WHAT TO WORK ON
Copy every line of the records below exactly as they appear, but leave the pictures out.

^^^^

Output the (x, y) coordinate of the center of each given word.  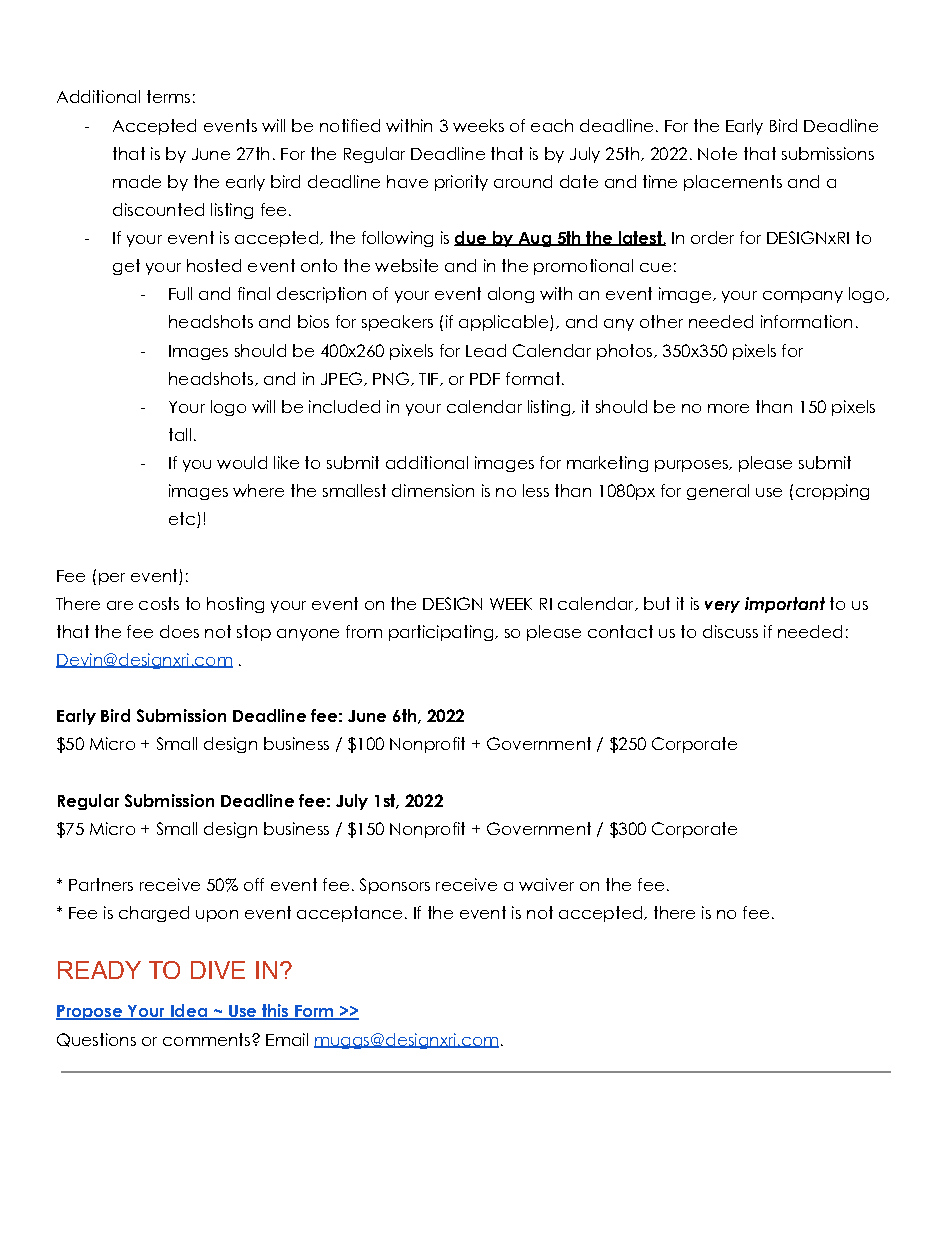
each (552, 125)
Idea (188, 1012)
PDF (485, 379)
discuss (730, 631)
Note (717, 153)
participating (442, 633)
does (179, 631)
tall (180, 434)
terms (168, 96)
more (728, 408)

^^^^

ANSWER TO THE TASK
Output the (x, y) coordinate of the center of each given word.  
each (552, 125)
Idea (188, 1012)
PDF (485, 379)
discuss (730, 631)
Note (717, 153)
participating (442, 633)
does (179, 631)
tall (180, 434)
terms (168, 96)
more (728, 408)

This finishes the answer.